W pierwszym wyścigu tryumfował Tarquini, natomiast główne zmagania padły łupem Catsburga
12.06.1622:42
Mateusz Szymkiewicz
2536wyświetlenia


Gabriele Tarquini zwyciężył w pierwszym wyścigu WTCC na Moscow Raceway, co jest jego debiutanckim tryumfem w barwach Łady.

Włoch wystartował do zmagań z dziewiątego pola, lecz dzięki zamieszaniu spowodowanemu deszczem skutecznie przebił się przez stawkę i już na piątym kółku objął prowadzenie kosztem Yvana Mullera, które dowiózł do mety i tym samym przypieczętował 21. zwycięstwo w swojej karierze, w tym domowe dla Łady. Drugą lokatę zajął kolejny reprezentant rosyjskiego producenta - Nick Catsburg, który w drodze po osiemnaście punktów wykonał fantastyczne manewry na zawodnikach Citroena.

Na najniższym stopniu podium dojechał wcześniej wspomniany Muller, natomiast czwarty był ostatni kierowca Łady, Hugo Valente, dzięki czemu producent wspierany przez francuską Orecę wywalczył najlepszy wynik w swojej historii startów. Piątą lokatę zdobył Jose Maria Lopez, który pod koniec musiał uważać na coraz szybszych Monteiro i Huffa na przesychającym torze.

Cztery punkty za ósme miejsce skasował powracający do stawki James Thompson, który wygrał wśród kierowców niezależnych, dziewiąty był Mehdi Bennani, natomiast dziesiąty Norbert Michelisz, który w trakcie wyścigu odbył karę przejazdu przez aleję serwisową za niewłaściwe ustawienie na starcie.


Drugie zmagania również padły łupem Łady, lecz tym razem zwycięstwo wywalczył Nick Catsburg, dzięki czemu rosyjski producent zaliczył wymarzony weekend przed własną publicznością na Moscow Raceway.

Holender do głównego wyścigu przystąpił z pole position i utrzymał prowadzenie, lecz w końcówce musiał uważać na swojego partnera Gabriele Tarquiniego, który ostatecznie dojechał drugi.

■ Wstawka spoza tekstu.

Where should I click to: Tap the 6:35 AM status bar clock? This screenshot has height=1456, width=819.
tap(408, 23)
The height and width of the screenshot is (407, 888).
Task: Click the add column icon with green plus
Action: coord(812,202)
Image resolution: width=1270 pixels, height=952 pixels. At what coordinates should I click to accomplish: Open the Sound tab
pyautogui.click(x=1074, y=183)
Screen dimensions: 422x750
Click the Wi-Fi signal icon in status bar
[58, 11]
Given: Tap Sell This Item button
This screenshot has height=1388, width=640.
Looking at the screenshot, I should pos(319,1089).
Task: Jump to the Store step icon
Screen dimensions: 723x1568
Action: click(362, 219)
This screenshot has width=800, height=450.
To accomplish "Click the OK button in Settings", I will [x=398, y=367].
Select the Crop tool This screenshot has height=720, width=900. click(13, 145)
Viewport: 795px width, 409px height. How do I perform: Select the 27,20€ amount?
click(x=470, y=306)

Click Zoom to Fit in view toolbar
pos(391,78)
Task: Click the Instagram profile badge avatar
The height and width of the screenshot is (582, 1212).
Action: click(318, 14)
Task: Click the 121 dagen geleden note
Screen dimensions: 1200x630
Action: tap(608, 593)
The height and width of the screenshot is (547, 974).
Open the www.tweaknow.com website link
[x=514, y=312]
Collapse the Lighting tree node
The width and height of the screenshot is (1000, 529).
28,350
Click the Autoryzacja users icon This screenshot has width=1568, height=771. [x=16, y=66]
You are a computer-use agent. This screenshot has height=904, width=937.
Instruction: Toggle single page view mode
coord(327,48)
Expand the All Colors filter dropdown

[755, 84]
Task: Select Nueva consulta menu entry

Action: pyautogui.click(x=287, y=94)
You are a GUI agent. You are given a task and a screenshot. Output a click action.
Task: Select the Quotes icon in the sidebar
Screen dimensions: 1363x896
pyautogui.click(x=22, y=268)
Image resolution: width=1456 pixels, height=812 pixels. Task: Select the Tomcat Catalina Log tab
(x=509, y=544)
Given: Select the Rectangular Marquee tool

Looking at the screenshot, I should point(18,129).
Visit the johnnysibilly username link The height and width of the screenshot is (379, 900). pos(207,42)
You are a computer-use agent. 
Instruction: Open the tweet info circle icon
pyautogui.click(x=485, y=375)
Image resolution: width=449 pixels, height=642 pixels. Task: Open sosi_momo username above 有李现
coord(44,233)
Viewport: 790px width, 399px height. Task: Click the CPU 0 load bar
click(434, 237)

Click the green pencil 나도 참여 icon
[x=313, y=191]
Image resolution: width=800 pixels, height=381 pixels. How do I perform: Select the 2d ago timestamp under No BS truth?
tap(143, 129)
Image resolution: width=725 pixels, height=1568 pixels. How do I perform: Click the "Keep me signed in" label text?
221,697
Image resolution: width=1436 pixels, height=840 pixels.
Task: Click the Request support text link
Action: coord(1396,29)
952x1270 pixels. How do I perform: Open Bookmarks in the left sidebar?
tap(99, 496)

Za duetem Łady zameldował się z kolei tercet Hondy na czele z Micheliszem, Huffem i Monteiro. Co ciekawe, zawodnicy japońskiego producenta nie byli w stanie nawiązać dziś walki z Ładą, o czym świadczy strata na mecie na poziomie od 13 do 25 sekund.

Szóste miejsce zdobył James Thompson, który ma za sobą udany weekend w Rosji, natomiast pierwszą dziesiątkę uzupełnili Valente, który spadł za Brytyjczyka na przedostatnim okrążeniu, ósmy był Jose Maria Lopez, dziewiąty Fenerc Ficza naciskający w końcówce na dwukrotnego czempiona, a dziesiąty Mehdi Bennani.